EXERCISE —
Pictures are to be left out, and only the lines from the one with "Viewport: 616px width, 402px height." through the last line of the listing below are to be repeated exactly.

SOURCE DATA —
━━━━━━━━━━

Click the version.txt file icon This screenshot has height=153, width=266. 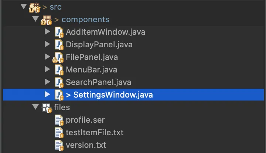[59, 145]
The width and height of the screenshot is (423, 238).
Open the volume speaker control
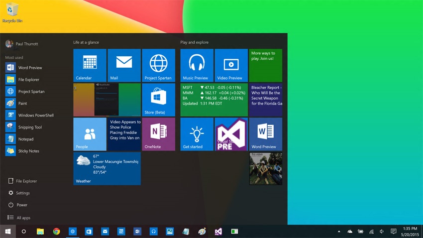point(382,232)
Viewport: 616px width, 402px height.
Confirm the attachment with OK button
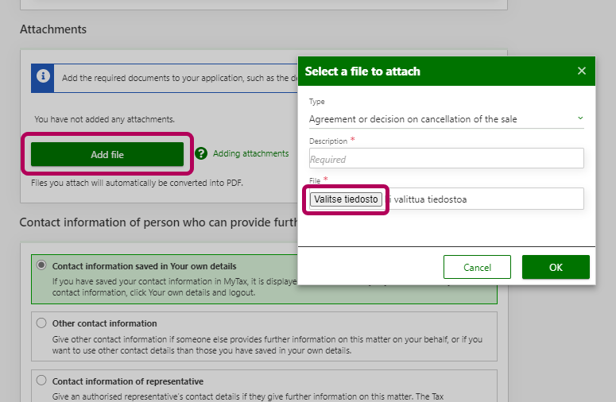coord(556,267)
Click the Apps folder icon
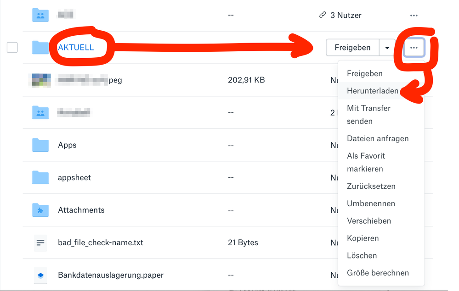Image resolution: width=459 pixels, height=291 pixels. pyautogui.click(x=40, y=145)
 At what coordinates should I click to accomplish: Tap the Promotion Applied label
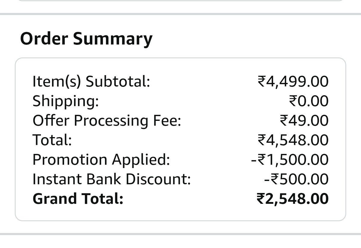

━━━━━━━━━━

RESULT —
Viewport: 616px width, 402px height.
Confirm the attachment with OK button
coord(556,267)
Click the Apps folder icon
Image resolution: width=459 pixels, height=291 pixels. pyautogui.click(x=40, y=145)
 At what coordinates should I click to accomplish: Tap the Promotion Applied label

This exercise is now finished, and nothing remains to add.